I find it strange that some engineers seem to celebrate buckets of their conquests; in my whole career I would be able to hold all my destroyed devices on two hands [if I saved them], and that's just because two of them were modules that need a hand each.
And I find it strange that some engineers don't. 🙂 Could you explain the underlined: how is it possible? Don't you run stress-tests on your prototypes to find their real limits, but just calculate them theoretically? Or do you use pricy components with a huge margin of parameters (like >100%)? Or do you specialize exclusively in low energy devices?
Well, when I left the one place, we were doing burn-in tests, and over a hundred units or so, never saw anything that couldn't be blamed on something obvious, like a loose or missing bolt, etc.
In particular, I worked on inverter modules of 5kW (up to 400kHz) and 150kW (up to 50kHz) capacity. These were stacked to get induction power supplies up to 50kW, and 600kW or more, respectively. 480V 3ph mostly, with 240V an option for the smaller units.
To your point -- this was lowish quantity, kinda specialized, industrial sort of stuff. Not like motor drives, or uh, solar farms or something; we didn't
have to be especially picky. Whereas in the qty 100k's, you're likely to start seeing spooky failures that can possibly be blamed on semiconductor ratings. Also, conditions slightly outside of normal operation, like unusual swells and surges, in patterns outside of what you'd normally test for.
We did pick up a guy from Rockwell with drives experience, though I don't recall picking his brain on semiconductor reliability. (I do remember one thing he had an opinion on, mask screened heatsink paste -- practical and effective.
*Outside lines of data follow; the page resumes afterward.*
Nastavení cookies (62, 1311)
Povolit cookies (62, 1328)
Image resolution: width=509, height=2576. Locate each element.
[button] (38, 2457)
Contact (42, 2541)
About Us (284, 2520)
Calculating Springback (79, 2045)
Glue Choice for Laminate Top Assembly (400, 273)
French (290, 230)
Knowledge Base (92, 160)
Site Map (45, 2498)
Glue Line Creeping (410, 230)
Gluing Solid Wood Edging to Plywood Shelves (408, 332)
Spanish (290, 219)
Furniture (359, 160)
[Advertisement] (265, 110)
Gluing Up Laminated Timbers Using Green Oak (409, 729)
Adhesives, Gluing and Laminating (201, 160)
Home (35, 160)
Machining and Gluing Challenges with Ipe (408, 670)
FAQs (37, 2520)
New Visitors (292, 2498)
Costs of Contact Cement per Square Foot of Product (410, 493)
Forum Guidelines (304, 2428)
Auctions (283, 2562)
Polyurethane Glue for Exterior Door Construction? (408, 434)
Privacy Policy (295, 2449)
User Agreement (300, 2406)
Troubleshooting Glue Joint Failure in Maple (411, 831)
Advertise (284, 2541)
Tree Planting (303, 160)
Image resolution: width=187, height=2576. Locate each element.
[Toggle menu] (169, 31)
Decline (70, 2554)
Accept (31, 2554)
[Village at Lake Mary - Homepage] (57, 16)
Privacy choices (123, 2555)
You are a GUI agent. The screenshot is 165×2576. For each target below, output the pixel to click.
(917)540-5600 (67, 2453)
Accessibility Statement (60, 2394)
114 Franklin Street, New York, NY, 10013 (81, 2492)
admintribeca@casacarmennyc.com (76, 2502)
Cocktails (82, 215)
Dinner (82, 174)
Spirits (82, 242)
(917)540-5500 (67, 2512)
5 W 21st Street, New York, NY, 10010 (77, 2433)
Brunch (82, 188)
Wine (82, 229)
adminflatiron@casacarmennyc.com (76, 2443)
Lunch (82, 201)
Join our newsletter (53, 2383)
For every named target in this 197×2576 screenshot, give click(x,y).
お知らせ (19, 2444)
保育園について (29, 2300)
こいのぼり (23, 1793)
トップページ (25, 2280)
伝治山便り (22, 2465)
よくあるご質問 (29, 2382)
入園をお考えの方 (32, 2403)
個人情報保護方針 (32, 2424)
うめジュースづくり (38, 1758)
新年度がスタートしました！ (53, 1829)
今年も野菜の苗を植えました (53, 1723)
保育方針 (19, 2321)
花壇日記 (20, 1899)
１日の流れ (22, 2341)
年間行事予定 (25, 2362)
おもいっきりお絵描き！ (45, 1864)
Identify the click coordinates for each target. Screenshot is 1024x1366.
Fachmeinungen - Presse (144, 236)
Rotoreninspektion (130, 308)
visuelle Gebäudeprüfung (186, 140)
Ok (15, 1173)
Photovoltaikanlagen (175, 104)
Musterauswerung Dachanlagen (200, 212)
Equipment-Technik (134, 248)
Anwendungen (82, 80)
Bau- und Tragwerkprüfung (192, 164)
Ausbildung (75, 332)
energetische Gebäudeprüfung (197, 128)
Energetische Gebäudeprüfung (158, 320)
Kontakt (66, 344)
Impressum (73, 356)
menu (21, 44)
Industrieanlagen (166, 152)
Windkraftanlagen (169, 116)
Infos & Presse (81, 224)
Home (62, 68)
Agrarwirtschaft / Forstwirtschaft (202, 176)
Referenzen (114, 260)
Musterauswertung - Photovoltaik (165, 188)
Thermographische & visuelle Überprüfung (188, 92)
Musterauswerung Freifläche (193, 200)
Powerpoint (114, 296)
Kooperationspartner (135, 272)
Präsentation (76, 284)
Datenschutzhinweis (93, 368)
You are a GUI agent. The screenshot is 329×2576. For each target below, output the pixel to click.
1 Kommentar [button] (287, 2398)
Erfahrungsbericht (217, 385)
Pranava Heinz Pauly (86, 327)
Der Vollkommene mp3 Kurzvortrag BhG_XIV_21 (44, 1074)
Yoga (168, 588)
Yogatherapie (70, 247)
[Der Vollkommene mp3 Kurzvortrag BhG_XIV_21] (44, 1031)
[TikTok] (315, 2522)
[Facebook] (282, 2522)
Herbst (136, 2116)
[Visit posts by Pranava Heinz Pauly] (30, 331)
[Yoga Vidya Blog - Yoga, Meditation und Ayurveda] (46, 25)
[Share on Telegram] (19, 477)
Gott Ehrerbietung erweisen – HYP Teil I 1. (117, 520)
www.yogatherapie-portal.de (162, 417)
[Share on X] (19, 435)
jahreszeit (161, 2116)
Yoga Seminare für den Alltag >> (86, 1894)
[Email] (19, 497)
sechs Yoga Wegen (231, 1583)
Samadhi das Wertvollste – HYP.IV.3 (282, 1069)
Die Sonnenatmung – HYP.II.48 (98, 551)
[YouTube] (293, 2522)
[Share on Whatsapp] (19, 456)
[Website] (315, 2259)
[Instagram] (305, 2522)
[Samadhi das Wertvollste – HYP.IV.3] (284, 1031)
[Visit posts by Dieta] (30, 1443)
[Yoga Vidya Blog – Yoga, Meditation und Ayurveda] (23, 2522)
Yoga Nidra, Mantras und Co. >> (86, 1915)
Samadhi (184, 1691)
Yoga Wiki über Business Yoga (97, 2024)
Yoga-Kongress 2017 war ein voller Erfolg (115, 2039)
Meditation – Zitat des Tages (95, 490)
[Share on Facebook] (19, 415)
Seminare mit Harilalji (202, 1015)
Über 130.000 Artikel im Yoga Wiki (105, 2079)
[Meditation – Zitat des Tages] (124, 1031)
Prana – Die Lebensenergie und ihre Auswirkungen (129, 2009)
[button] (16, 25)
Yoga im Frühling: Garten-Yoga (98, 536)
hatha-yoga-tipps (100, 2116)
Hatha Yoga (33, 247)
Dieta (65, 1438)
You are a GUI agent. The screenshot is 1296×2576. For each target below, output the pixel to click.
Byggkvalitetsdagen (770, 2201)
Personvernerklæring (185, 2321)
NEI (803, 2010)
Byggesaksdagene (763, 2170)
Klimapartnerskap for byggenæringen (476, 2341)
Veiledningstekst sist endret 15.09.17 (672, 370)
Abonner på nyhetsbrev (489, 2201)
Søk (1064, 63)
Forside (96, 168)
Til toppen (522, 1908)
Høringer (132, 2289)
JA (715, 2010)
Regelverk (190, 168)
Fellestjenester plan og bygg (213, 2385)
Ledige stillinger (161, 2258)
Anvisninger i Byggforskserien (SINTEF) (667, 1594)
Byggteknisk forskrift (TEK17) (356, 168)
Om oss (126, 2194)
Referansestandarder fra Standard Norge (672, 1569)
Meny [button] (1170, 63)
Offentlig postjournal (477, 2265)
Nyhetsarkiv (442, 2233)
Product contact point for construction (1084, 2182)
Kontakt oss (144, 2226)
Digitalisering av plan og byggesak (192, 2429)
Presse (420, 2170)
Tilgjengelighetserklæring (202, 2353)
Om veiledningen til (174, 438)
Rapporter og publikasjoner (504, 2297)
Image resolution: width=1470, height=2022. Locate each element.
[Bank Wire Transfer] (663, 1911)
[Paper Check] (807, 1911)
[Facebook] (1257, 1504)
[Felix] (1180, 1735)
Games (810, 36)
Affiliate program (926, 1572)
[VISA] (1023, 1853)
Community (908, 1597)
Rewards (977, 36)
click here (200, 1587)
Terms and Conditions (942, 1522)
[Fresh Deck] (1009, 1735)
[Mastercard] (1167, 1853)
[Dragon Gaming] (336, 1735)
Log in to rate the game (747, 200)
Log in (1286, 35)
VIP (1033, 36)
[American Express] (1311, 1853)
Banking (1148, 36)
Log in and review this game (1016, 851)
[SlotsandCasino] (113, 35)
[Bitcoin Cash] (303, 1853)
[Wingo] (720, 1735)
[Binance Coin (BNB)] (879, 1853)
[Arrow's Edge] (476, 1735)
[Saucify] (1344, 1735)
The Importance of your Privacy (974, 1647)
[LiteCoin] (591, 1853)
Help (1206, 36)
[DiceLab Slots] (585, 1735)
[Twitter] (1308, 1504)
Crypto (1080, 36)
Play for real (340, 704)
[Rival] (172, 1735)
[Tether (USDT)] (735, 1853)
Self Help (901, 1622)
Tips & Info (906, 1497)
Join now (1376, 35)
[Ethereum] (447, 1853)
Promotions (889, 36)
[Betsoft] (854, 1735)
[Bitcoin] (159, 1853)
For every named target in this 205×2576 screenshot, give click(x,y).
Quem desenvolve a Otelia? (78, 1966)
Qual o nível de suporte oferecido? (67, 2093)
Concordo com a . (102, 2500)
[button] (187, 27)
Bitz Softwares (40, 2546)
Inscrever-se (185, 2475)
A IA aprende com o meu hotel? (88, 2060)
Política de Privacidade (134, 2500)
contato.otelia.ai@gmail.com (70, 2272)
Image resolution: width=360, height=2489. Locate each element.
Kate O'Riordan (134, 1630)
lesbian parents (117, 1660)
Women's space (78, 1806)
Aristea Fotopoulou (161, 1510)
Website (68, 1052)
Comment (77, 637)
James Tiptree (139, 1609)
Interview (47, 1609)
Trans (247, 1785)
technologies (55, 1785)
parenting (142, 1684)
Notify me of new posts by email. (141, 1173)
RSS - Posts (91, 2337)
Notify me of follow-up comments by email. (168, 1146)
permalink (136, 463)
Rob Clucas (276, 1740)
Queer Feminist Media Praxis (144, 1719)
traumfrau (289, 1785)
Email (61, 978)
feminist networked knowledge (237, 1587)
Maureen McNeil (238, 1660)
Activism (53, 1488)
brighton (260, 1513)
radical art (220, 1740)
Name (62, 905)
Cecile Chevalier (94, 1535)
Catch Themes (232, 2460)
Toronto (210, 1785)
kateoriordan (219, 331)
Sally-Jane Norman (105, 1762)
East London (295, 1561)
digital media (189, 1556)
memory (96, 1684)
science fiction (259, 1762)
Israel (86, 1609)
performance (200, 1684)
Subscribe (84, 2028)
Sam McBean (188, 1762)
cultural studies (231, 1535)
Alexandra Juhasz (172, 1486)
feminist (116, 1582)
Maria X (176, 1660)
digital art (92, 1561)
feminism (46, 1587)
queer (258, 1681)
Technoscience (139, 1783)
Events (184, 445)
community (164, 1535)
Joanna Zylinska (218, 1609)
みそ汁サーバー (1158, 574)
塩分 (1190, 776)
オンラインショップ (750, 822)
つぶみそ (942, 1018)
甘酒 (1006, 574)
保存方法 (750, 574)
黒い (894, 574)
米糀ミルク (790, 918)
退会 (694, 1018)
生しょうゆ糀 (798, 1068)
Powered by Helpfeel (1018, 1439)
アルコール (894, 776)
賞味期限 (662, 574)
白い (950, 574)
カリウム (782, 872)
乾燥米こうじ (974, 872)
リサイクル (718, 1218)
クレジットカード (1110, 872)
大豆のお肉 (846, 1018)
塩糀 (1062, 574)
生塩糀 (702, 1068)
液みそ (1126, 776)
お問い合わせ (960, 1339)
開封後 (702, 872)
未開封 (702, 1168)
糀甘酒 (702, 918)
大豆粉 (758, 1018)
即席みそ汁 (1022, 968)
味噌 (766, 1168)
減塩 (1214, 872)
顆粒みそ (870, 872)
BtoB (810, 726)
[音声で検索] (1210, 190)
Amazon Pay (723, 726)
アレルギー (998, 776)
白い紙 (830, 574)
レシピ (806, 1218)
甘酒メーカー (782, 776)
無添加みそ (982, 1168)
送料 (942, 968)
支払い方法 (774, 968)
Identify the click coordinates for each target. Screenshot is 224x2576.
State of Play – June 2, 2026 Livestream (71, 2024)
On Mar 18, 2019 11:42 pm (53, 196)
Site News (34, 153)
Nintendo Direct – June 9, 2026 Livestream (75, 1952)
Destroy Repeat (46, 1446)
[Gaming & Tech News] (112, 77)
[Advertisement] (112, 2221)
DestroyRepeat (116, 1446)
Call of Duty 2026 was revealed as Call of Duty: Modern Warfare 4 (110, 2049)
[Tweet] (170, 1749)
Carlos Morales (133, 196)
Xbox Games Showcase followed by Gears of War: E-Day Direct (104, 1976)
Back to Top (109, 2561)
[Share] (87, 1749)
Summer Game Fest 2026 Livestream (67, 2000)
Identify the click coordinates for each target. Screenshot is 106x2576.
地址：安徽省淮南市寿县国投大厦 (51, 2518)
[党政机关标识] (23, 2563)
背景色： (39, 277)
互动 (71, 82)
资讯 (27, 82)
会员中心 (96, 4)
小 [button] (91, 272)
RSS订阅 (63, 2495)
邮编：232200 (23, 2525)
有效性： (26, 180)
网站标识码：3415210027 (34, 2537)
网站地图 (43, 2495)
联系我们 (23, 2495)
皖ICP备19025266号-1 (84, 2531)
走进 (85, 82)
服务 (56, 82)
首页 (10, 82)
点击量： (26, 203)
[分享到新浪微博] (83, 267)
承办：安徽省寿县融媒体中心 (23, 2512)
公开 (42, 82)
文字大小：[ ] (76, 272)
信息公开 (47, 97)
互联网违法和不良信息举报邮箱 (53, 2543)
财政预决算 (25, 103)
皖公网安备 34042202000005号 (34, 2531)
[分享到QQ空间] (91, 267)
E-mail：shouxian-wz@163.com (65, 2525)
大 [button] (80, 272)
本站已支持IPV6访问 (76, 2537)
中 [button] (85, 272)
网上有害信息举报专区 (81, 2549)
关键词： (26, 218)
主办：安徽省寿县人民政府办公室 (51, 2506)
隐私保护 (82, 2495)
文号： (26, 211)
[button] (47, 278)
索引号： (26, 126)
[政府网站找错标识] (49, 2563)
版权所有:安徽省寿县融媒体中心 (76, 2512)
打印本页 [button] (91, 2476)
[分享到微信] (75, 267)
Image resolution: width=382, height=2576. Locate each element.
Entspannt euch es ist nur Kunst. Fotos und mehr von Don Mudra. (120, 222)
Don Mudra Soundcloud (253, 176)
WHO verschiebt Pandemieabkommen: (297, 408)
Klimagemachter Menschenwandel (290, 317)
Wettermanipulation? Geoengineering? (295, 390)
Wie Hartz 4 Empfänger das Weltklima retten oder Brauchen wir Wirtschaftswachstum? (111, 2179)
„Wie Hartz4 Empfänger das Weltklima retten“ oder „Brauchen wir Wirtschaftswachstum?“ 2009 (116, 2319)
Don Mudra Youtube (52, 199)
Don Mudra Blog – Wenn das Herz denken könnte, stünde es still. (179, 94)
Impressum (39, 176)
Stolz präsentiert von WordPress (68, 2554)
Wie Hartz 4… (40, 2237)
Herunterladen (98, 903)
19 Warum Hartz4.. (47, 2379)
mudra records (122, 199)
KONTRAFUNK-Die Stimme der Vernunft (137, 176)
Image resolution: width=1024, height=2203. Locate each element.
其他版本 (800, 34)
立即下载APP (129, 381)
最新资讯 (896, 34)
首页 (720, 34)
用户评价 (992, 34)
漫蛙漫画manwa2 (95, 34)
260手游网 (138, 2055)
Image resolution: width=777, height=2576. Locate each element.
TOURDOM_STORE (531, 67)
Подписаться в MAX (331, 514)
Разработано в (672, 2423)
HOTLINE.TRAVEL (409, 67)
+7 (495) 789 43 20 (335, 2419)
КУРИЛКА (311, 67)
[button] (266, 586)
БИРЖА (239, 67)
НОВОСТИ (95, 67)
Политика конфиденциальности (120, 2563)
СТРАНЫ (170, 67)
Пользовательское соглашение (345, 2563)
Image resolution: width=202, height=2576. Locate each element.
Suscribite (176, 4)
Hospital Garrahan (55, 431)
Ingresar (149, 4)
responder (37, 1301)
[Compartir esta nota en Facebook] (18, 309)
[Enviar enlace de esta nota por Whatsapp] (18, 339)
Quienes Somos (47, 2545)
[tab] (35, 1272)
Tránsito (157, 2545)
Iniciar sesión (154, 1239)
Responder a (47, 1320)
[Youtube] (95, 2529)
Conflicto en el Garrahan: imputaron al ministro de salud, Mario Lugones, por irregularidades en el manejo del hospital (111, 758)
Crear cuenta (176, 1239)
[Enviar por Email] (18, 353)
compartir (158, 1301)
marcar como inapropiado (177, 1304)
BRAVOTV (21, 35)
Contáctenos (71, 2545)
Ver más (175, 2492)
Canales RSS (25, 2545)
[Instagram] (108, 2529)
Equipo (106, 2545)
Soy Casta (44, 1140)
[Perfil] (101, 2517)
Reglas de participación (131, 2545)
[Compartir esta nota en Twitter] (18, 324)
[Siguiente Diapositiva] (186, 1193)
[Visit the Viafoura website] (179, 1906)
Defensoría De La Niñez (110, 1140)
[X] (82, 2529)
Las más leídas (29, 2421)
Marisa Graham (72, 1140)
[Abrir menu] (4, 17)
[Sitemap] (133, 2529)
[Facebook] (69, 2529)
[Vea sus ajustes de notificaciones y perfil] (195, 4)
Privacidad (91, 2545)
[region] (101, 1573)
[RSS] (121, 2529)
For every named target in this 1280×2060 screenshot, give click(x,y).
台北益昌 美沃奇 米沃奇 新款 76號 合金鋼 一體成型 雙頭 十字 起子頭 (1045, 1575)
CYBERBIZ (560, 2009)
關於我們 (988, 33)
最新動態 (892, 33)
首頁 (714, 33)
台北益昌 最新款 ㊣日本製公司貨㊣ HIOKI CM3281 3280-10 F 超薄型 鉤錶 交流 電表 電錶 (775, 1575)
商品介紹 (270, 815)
Though I don't remember anymore if he got the service techs to use masks instead of fingers, when replacing modules. Hm, what a strange sentence, out of context.)
It all sounds really "strange" (unusual) to me: like an exception to the rule, but not the rule.
Well... an alternative explanation would be: mediocrity is the rule, not the exception.

I don't know your experience, you haven't mentioned much yet, so I don't want to go and assume. You do sound experienced. Not having found this particular observation suggests either an early career -- or an extremely lucky one! (Jealous!)
I've seen more than enough things, that are hardly worth an eye-roll anymore. To the best of my knowledge, the 80-20 rule applies in all fields. Like, take the range of experience you see on this forum -- it isn't much different in professional spaces, or academics, or etc. It's recursive, too: you can take the top 20% of, say, electrical engineers, and they'll be reasonably knowledgeable in their respective subsets; 20% of them will be expertly knowledgeable in those subjects in turn. And 20% again, and so on until you're in such a rarefied set that you've found the dozen subject matter experts in, well, some very obscure corner of the field, but damnit do they ever know it well!
Conversely, the 80% might not realize which population they're in, partly explainable by a modest misunderstanding of how one should characterize that set (most people think they are reasonably knowledgeable about the set of things that, well, they
know they know about; and chances are, few will share exactly that set of facts, and I would admit it's a fairly easy error to make regarding the definition of ones' set, assuming something more personal of onesself or less personal about another, y'know?), but also a large part of that is simply Dunning-Kruger at work.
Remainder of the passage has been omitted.